_Problema a resolver_:
Pode continuar a crônica abaixo, sobre uma noite de bebida, dança e lágrimas, a partir da última frase?

_Artigo_:
05 março 2006

Crônica de Um Desespero

E eu abri os braços, fechei os olhos, dancei e chorei. Não lembro quais músicas, não lembro quem estava ao meu redor. Mas deveria haver barulho sim. Mas eu era silêncio. Silêncio e lágrimas.
E antes disso eu havia bebido muito e desesperadamente. Como já tenho precedentes de loucuras etílicas, deixei as lágrimas sob o álibi do álcool. Ninguém precisa saber. Um pouco antes eu ainda tentei buscar nas mãos de uma paixão antiga, mas pouco significativa ante aos fatos recentes de meu amor indelével, um meio de não cair nesse buraco de lama em que eu sabia que ia cair. Ela me ignorou, e eu caí sozinho. Mas isso era normal... sempre foi assim, e eu nem liguei. Se fosse um outro dia, talvez eu devesse falar pra ela dessa minha paixão discreta que me assola há tempos. Mas ali não fazia sentido... não quando eu estava com umas 10 baratas kafkianas no meu estômago, junto com aquele personagem de “A Construção” cavando com os dentes trilhas dentro de mim.

_Dados fornecidos_:
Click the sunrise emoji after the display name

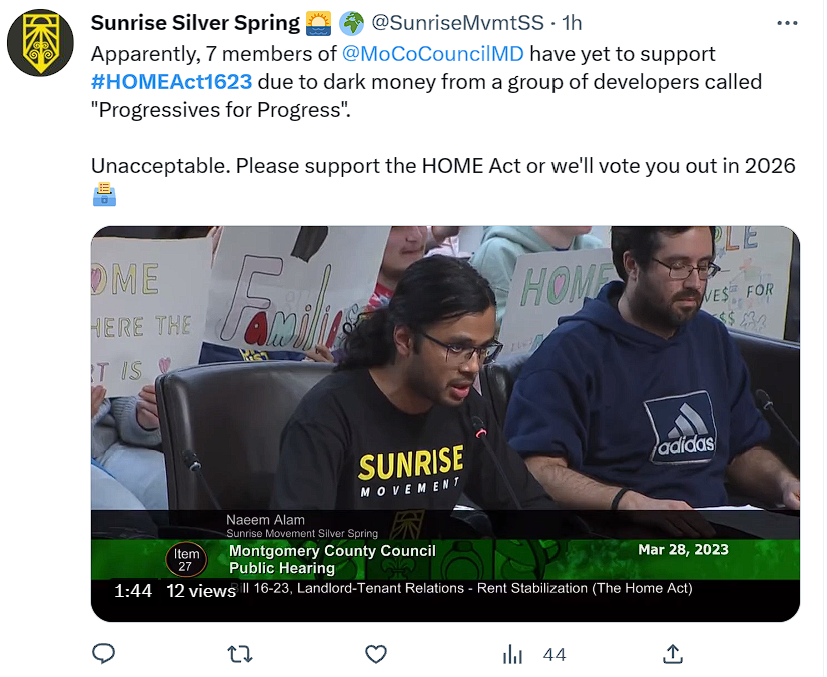[x=319, y=23]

_Resposta a seguir_:
Puta que pariu, como doía.

Braços abertos, mexer frenético de pernas e mãos e cabeça. Boca aberta de alguém que estivesse prestes a gritar. Mas eram suspiros. Lágrimas... Meu pescoço estava molhado de lágrimas... de onde vinham tantas lágrimas?
Eu deveria ter ido embora. Mas resolvi fazer uma força sobre-humana pra brilhar. E devo ter brilhado.Teve um momento, ainda no bar, em que eu pensei que ia sair correndo. Deveria ter corrido e sumido por muito tempo. Me imagino correndo e gritando como os personagens das peças “Teatro Noturno” que escrevo, se equilibrando no muro da av. Washington Luiz, como já fiz outras vezes. Mas não... ninguém merecia compartilhar comigo aquela dor. Saindo do bar, antes de ir pra ‘balada’, desabou uma pequena tempestade, mas ninguém soube: eram minhas lágrimas que caíam do céu.
Levantar brusco das cadeiras. Ir ao banheiro. Pedir a conta. Digitar a senha. No carro, ainda cantamos. Fazia sentido cantar.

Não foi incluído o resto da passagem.